Frankreich-Austausch: Bei Freunden in Charleville-Mézières

Im Rahmen des Frankreich-Austauschs sind sieben Neuntklässler am 21.03.2019 nach Frankreich aufgebrochen, um eine ereignisreiche Woche mit ihren Austauschpartnern zu verbringen. Die anfängliche Zurückhaltung hat sich schnell gelegt und alle sind begeistert mit ihren neuen Freunden nach Euskirchen zurückgefahren, um dort eine weitere Woche gemeinsam zu verbringen.

Die folgenden Berichte vermitteln die Eindrücke der Schüler(innen), von denen jede(r) einen Beitrag über einen Tag verfassen sollte:

Tag 1 – Donnerstag 21.03.2019
(Der Bericht von Simon Kratzke fehlt noch.)

Tag 2 - Freitag, 22.03.2019

Am zweiten Tag unseres Besuchs in Charleville-Mézières sind wir alle im Musikraum aufeinandergetroffen. Wir, die Besucher, haben uns von unseren Austauschschülern getrennt, sind einkaufen gegangen und haben Windbeutel gebacken. Diese sind so gut gelungen, dass wir alle aufgegessen haben.
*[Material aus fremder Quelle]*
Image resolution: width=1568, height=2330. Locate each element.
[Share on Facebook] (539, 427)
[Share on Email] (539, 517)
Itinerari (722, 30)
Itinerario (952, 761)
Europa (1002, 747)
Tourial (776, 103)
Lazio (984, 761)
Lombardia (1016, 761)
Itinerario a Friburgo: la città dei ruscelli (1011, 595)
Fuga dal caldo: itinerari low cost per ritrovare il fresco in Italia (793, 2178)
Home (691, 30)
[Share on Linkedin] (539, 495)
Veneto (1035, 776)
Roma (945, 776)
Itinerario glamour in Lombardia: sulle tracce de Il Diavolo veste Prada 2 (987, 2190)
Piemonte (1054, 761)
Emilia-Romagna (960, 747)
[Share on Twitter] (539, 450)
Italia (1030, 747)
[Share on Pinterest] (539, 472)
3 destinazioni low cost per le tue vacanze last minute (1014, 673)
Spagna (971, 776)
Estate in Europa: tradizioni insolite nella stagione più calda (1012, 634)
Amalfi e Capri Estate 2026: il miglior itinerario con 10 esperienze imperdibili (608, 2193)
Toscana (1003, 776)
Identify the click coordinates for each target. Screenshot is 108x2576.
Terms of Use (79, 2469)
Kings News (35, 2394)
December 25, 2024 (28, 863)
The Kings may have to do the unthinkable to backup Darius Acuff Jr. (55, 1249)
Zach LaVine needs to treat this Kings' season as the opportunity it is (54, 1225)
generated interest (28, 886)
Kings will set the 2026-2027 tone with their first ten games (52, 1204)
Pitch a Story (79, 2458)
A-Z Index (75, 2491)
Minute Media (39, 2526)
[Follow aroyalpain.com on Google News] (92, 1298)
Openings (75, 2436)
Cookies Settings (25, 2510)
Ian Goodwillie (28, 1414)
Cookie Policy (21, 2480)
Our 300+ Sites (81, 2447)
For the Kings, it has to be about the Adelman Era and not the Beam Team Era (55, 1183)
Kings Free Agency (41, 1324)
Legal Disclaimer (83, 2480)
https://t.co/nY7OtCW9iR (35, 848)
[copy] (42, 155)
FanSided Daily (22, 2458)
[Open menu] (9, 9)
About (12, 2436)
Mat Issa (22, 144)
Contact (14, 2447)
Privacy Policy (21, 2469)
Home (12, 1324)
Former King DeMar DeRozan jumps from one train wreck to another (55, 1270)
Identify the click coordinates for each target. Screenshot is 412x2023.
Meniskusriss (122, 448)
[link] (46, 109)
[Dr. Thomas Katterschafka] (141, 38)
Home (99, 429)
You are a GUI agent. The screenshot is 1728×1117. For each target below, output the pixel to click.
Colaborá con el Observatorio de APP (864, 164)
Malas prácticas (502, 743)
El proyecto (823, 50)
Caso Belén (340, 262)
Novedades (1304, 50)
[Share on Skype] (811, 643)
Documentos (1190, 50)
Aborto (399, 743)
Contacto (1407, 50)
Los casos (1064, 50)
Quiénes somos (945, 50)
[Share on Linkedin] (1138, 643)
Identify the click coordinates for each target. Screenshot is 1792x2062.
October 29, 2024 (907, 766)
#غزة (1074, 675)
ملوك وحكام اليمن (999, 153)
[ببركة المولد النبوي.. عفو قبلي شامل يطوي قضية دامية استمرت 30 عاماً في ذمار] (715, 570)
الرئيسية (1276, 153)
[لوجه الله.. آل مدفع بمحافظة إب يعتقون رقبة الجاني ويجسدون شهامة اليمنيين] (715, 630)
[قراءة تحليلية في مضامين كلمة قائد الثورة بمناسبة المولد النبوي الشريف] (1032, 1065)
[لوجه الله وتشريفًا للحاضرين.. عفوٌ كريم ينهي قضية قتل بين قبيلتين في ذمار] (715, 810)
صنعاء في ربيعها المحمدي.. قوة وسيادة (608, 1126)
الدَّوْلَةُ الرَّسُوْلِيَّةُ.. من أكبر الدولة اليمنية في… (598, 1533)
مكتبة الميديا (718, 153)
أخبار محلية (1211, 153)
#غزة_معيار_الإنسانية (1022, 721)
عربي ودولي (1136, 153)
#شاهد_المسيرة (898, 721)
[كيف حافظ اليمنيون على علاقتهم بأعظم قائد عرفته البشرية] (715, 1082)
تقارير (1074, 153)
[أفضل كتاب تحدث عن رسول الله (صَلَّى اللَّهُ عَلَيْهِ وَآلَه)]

Nach einem kurzen Besuch des französischen Unterrichts gab es auch schon Mittagessen in der Kantine. Bei dem anschließenden Besuch in der „Mairie“, wo wir den stellvertretenden Bürgermeister getroffen haben, gab es eine kleine Erfrischung und ein Freundschaftsgeschenk. Die restliche Zeit des Tages konnten wir mit unseren Austauschschülern genießen!

(Friederike Kelz)

Tag 3 – Samstag, 23.03.2019

Am Samstagmorgen haben wir zuerst ausgiebig zusammen gefrühstückt, nachdem ich lange ausschlafen konnte.

Danach sind wir nach Belgien in einen Kletterpark gefahren, wo wir uns mit ein paar anderen Franzosen und Austauschpartnern getroffen haben. Nachdem wir ungefähr zwei Stunden geklettert sind, fuhren wir wieder zurück und bereiteten alles für die anstehende Übernachtungsparty vor.

Wir waren drei Franzosen und drei Deutsche, die dann um 19.00 Uhr Richtung Schwimmbad in Charleville-Mézières gingen. Dort fand so etwas wie eine „Wassernacht“ statt, bei der man bis Mitternacht bleiben durfte. Wir sind um halb eins zurückgefahren und haben im Garten von meiner Austauschpartnerin in einem Pavillon „gefrühstückt“. Dann haben wir noch ein wenig Karten gespielt und Musik gehört und, als wir endlich auf unseren Luftmatratzen lagen, war es drei Uhr morgens.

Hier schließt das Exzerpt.